**TASK TO COMPLETE**
For the entries below, copy exactly the line that contains "Given: Click the" through the line that contains "Viewport: 1316px width, 562px height.", both ends included, and exclude all pictures.

+++

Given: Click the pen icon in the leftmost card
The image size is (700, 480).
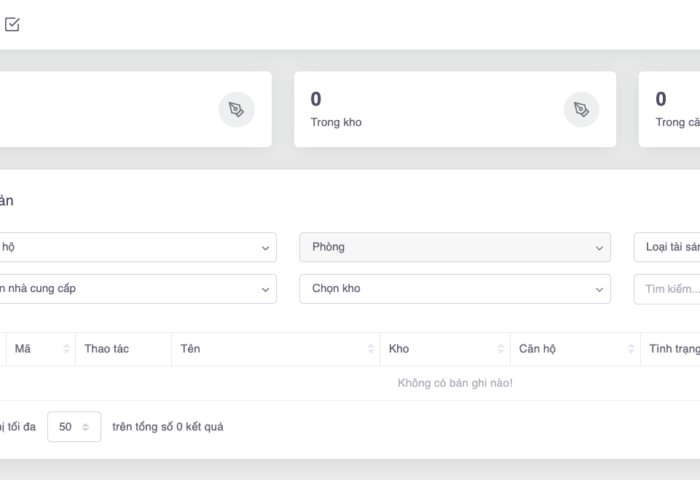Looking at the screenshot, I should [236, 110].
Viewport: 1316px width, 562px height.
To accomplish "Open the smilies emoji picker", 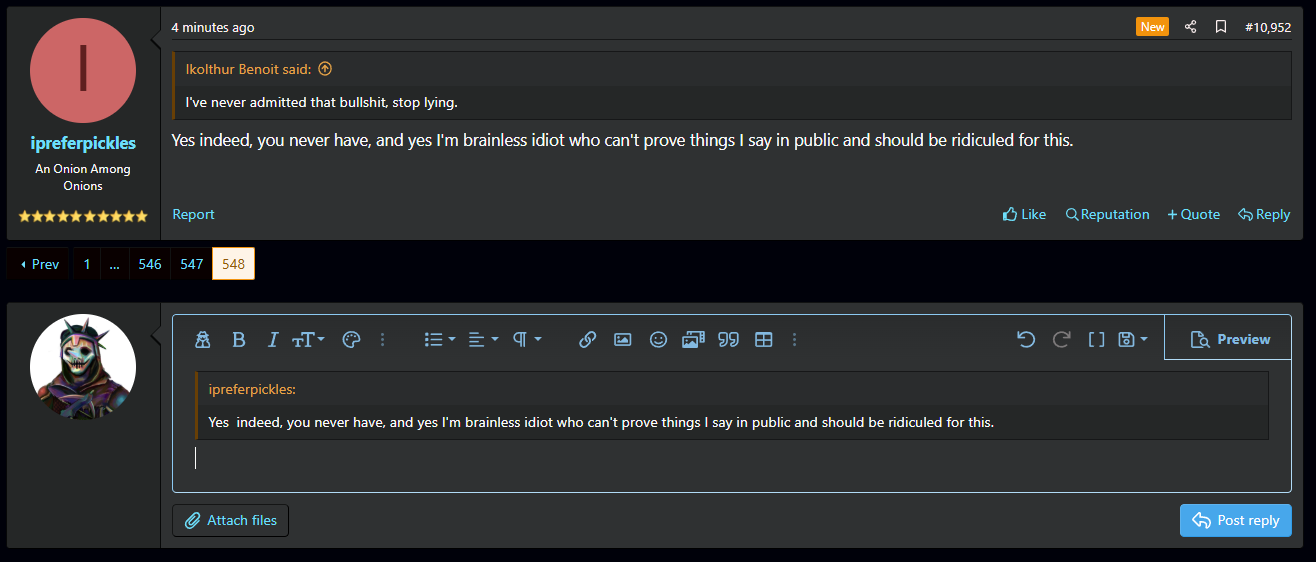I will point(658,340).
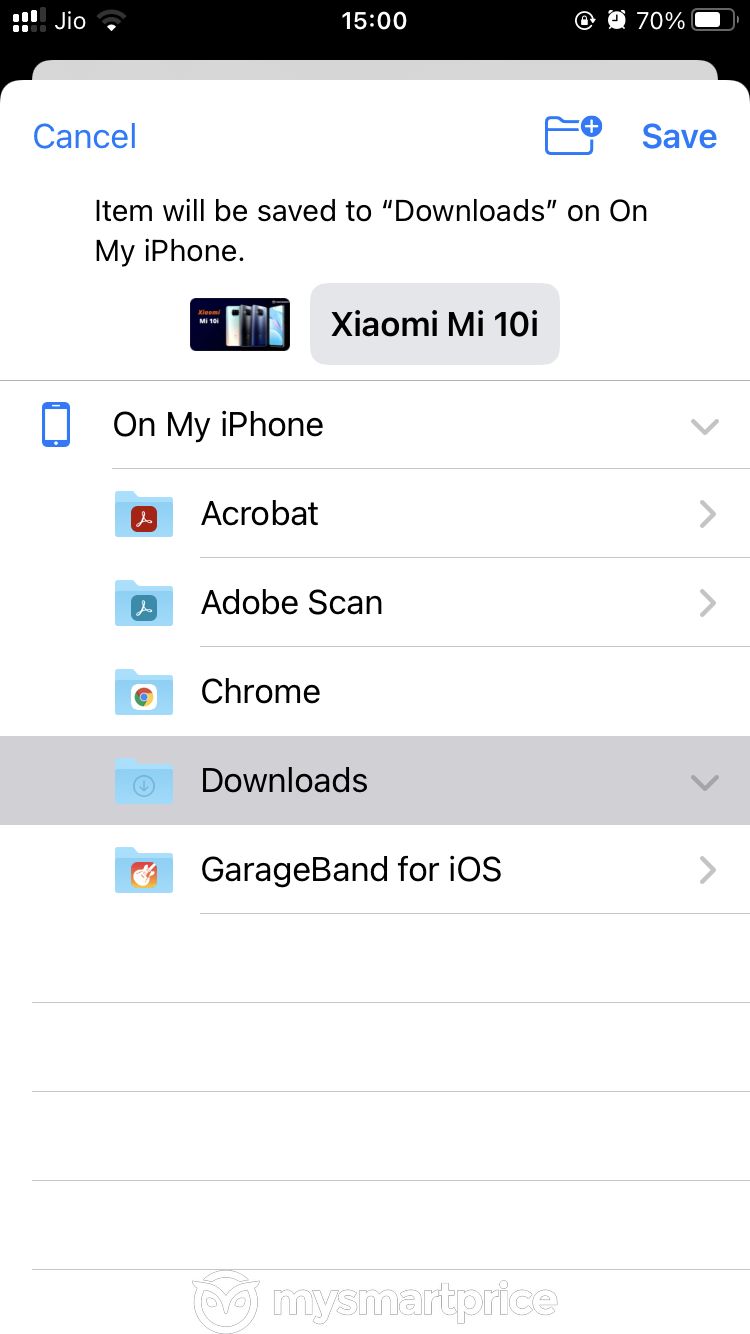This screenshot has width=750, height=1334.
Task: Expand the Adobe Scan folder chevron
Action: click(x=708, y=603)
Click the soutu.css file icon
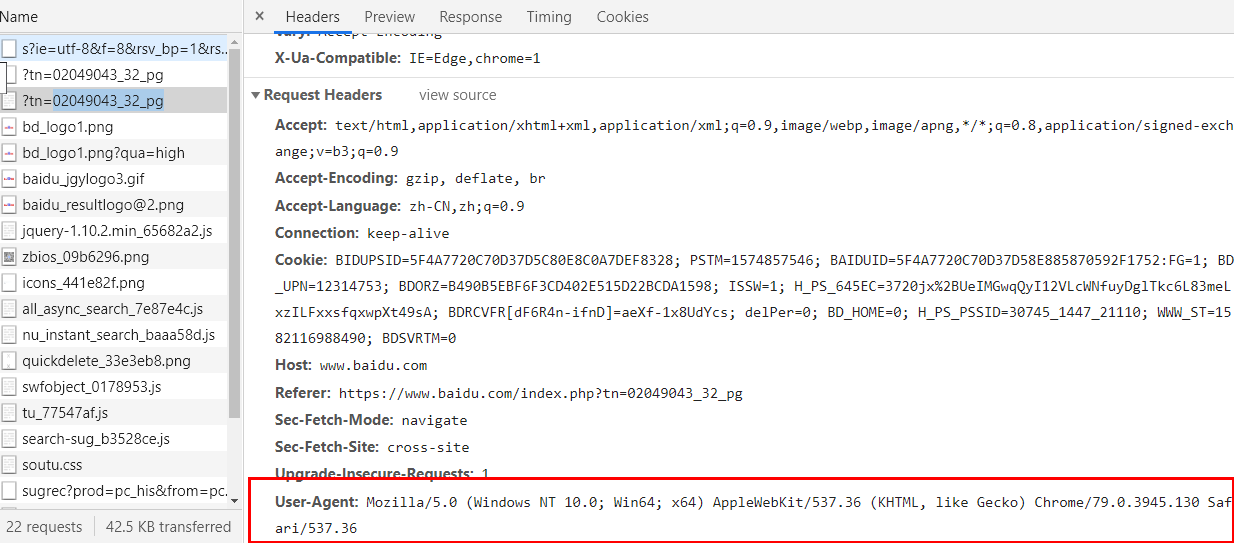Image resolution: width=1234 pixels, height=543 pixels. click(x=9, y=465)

+++

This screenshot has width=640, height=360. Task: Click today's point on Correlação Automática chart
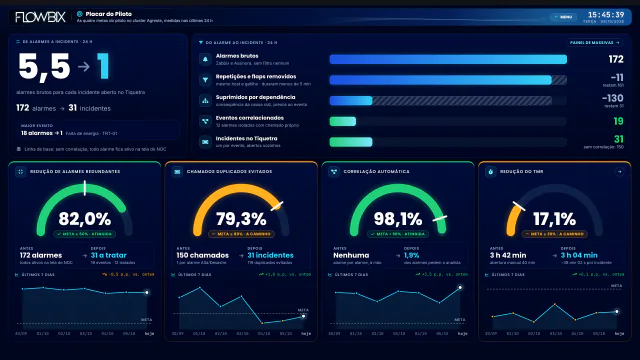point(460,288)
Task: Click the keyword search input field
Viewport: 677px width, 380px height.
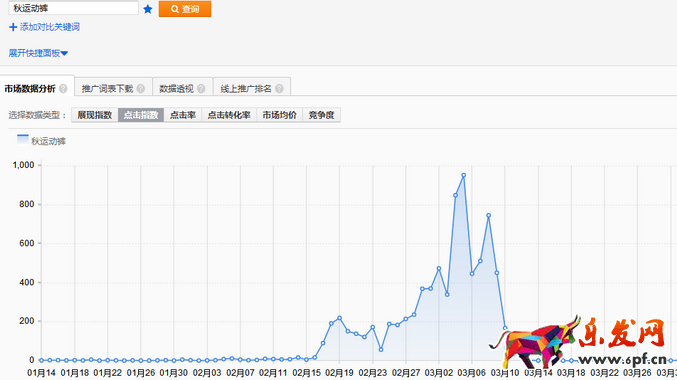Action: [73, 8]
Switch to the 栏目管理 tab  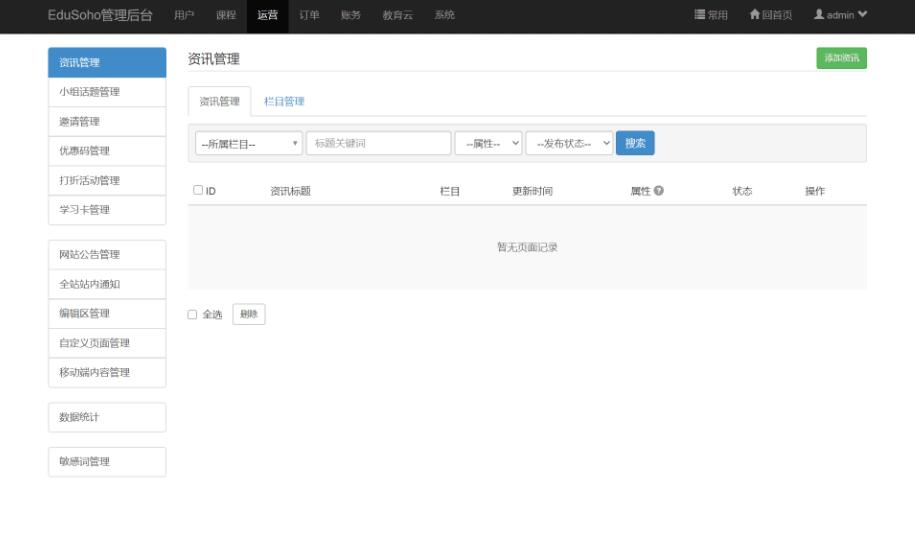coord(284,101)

+++

**WRITTEN ANSWER**
Given: Click the pen icon in the leftmost card
The image size is (700, 480).
Looking at the screenshot, I should [236, 110].
Viewport: 1316px width, 562px height.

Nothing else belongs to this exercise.